**What you need to do**
Could you find each line of the data below that contains the word "screenshot" and copy those lines?

==============================

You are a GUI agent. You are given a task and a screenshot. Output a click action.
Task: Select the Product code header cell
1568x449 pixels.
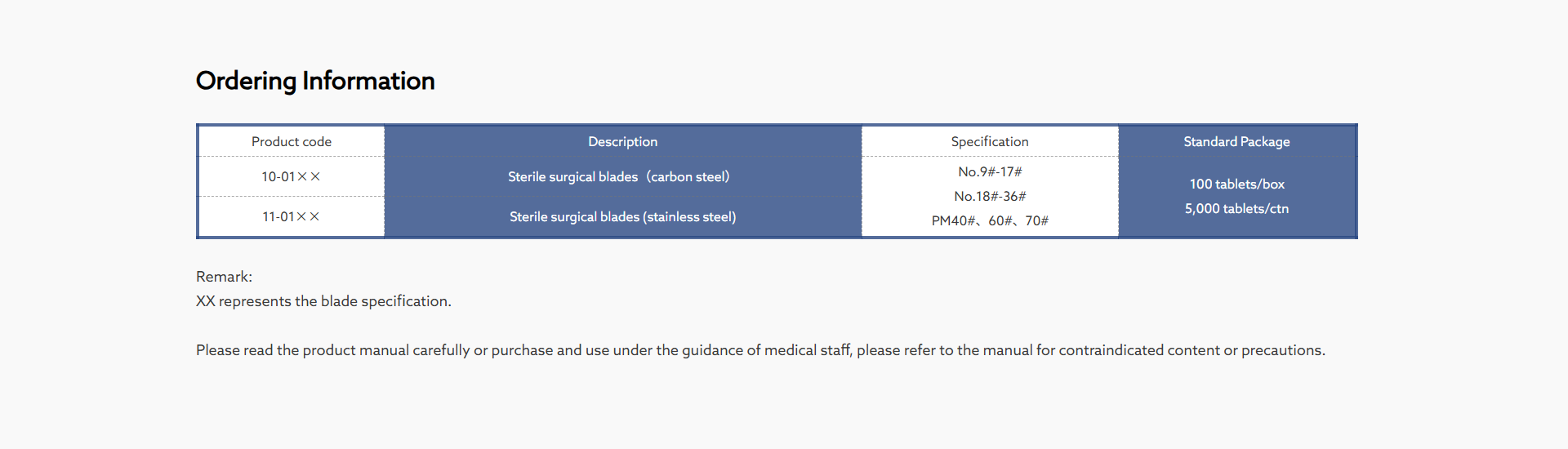tap(292, 142)
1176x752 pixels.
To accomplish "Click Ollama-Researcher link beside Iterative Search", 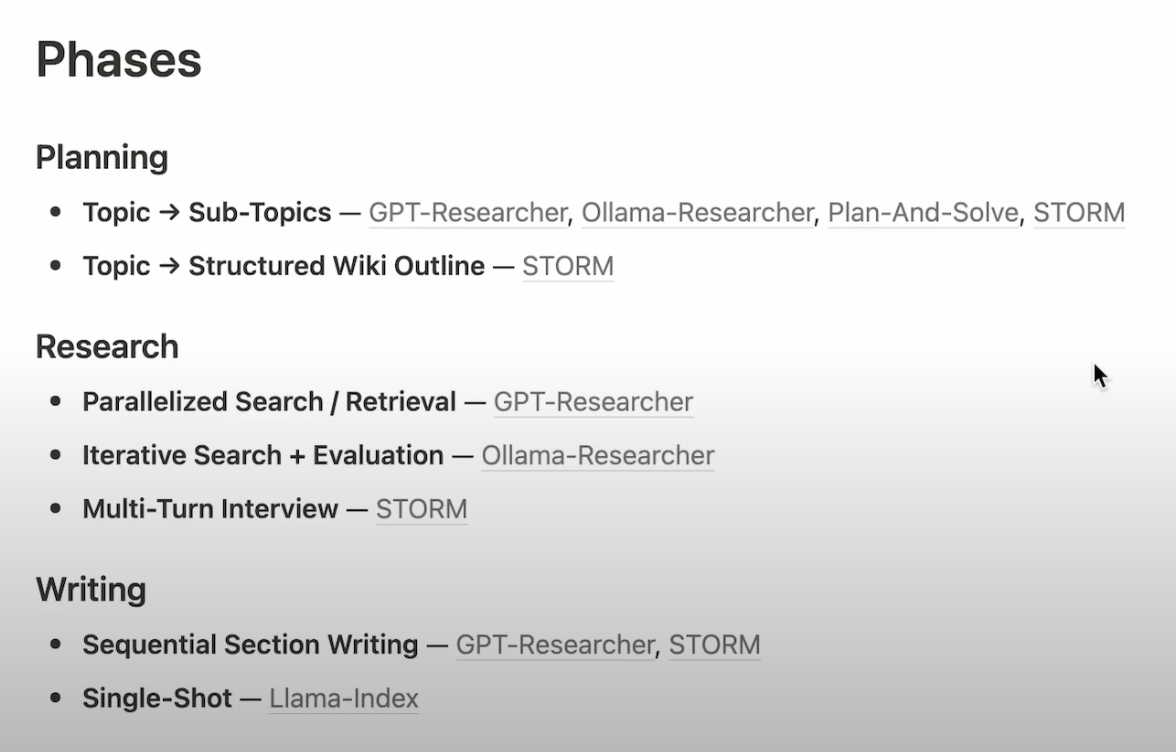I will tap(598, 456).
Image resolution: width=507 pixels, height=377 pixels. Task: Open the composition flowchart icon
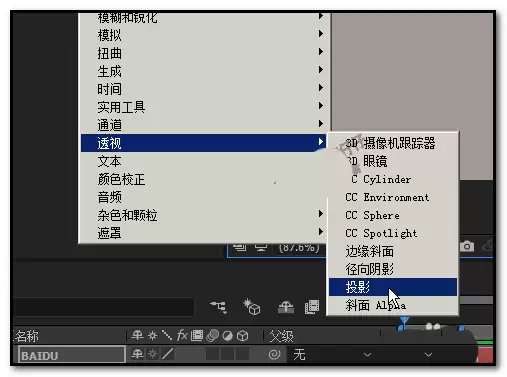click(219, 307)
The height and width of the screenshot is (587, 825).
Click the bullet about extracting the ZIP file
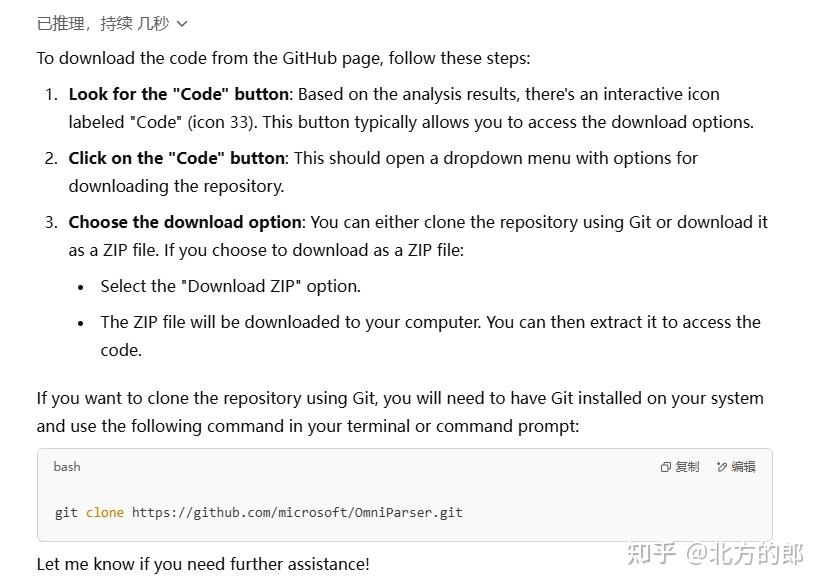[430, 336]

==============================

**Response**
You are a GUI agent. You are given a task and a screenshot. Output a click action.
The height and width of the screenshot is (587, 825).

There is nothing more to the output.